» **Directions**
Repeat the material exactly, every line of it.

"""

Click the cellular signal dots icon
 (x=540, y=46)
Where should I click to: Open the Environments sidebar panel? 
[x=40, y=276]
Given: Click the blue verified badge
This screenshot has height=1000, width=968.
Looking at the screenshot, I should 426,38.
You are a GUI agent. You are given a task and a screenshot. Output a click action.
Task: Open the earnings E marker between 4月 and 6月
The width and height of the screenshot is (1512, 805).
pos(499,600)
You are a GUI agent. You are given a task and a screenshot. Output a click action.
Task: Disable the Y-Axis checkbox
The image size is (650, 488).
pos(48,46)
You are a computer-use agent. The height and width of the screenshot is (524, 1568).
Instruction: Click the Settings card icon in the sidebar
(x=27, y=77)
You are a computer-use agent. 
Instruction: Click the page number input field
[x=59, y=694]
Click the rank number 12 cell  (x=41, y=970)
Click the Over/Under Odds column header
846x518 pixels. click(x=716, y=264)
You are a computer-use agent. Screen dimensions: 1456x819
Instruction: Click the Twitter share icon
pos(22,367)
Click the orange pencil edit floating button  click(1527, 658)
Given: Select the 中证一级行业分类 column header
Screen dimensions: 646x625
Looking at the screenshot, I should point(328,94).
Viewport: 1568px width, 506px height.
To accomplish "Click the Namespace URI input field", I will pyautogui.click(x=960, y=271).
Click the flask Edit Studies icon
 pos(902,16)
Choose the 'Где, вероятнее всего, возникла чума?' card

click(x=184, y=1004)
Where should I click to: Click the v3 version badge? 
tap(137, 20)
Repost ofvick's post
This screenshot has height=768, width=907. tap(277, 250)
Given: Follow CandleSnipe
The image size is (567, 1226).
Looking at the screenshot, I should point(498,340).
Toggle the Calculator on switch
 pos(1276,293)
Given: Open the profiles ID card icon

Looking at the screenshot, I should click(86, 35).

"""

» **Output for this exercise**
Click the cellular signal dots icon
 (x=540, y=46)
Where should I click to: Open the Environments sidebar panel? 
[x=40, y=276]
Given: Click the blue verified badge
This screenshot has height=1000, width=968.
Looking at the screenshot, I should 426,38.
You are a GUI agent. You are given a task and a screenshot. Output a click action.
Task: Open the earnings E marker between 4月 and 6月
The width and height of the screenshot is (1512, 805).
pos(499,600)
You are a GUI agent. You are given a task and a screenshot. Output a click action.
Task: Disable the Y-Axis checkbox
The image size is (650, 488).
pos(48,46)
You are a computer-use agent. The height and width of the screenshot is (524, 1568).
Instruction: Click the Settings card icon in the sidebar
(x=27, y=77)
You are a computer-use agent. 
Instruction: Click the page number input field
[x=59, y=694]
Click the rank number 12 cell  (x=41, y=970)
Click the Over/Under Odds column header
846x518 pixels. click(x=716, y=264)
You are a computer-use agent. Screen dimensions: 1456x819
Instruction: Click the Twitter share icon
pos(22,367)
Click the orange pencil edit floating button  click(1527, 658)
Given: Select the 中证一级行业分类 column header
Screen dimensions: 646x625
Looking at the screenshot, I should point(328,94).
Viewport: 1568px width, 506px height.
To accomplish "Click the Namespace URI input field", I will pyautogui.click(x=960, y=271).
Click the flask Edit Studies icon
 pos(902,16)
Choose the 'Где, вероятнее всего, возникла чума?' card

click(x=184, y=1004)
Where should I click to: Click the v3 version badge? 
tap(137, 20)
Repost ofvick's post
This screenshot has height=768, width=907. tap(277, 250)
Given: Follow CandleSnipe
The image size is (567, 1226).
Looking at the screenshot, I should point(498,340).
Toggle the Calculator on switch
 pos(1276,293)
Given: Open the profiles ID card icon

Looking at the screenshot, I should click(86, 35).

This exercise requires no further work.